Galway Kinnell Dies at 87
The New York Time reports today on the passing of Galway Kinnell at the age of 87. According to his wife, Barbara K. Bristol, the cause of death was leukemia. Kinnell was awarded both the Pulitzer Prize and an American Book Award for his Selected Poems, published in 1980. Daniel Lewis writes:
Mr. Kinnell came of age among a generation of poets who were trying to get past the modernism of T.S. Eliot and Ezra Pound and write verses that, as he said, could be understood without a graduate degree. He succeeded well enough that all of the volumes of poems he published from 1960 to 2008 — meditations on urban streetscapes, pastoral odes, mortality and a healthy amount of sex — are still in print.
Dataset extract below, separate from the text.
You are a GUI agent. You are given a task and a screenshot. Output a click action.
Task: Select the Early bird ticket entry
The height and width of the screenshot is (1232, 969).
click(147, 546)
The Beats and New Criticism adherents, with their emphasis on the formal analysis of structure and meaning, were contemporaries. But he was inclined to go his own way, developing a lyrical style influenced by the past. With his breakthrough poem, “The Avenue Bearing the Initial of Christ Into the New World,” published in 1960, admirers placed him in the footsteps of Walt Whitman.
Lewis goes on to survey Kinnell's life and work, concluding:
“Galway Kinnell cares about everything,” the poet and novelist James Dickey once observed. Over the years he lent passionate support to the antiwar movement, to freedom of expression in repressive countries, to environmental causes and civil rights. In 1963 he went to work for the Congress of Racial Equality, helping to register black voters in Louisiana — an effort that got him thrown in jail, with a pimp and a car thief for cellmates.
Through it all, he held that it was the job of poets to bear witness. “To me,” he said, “poetry is somebody standing up, so to speak, and saying, with as little concealment as possible, what it is for him or her to be on earth at this moment.”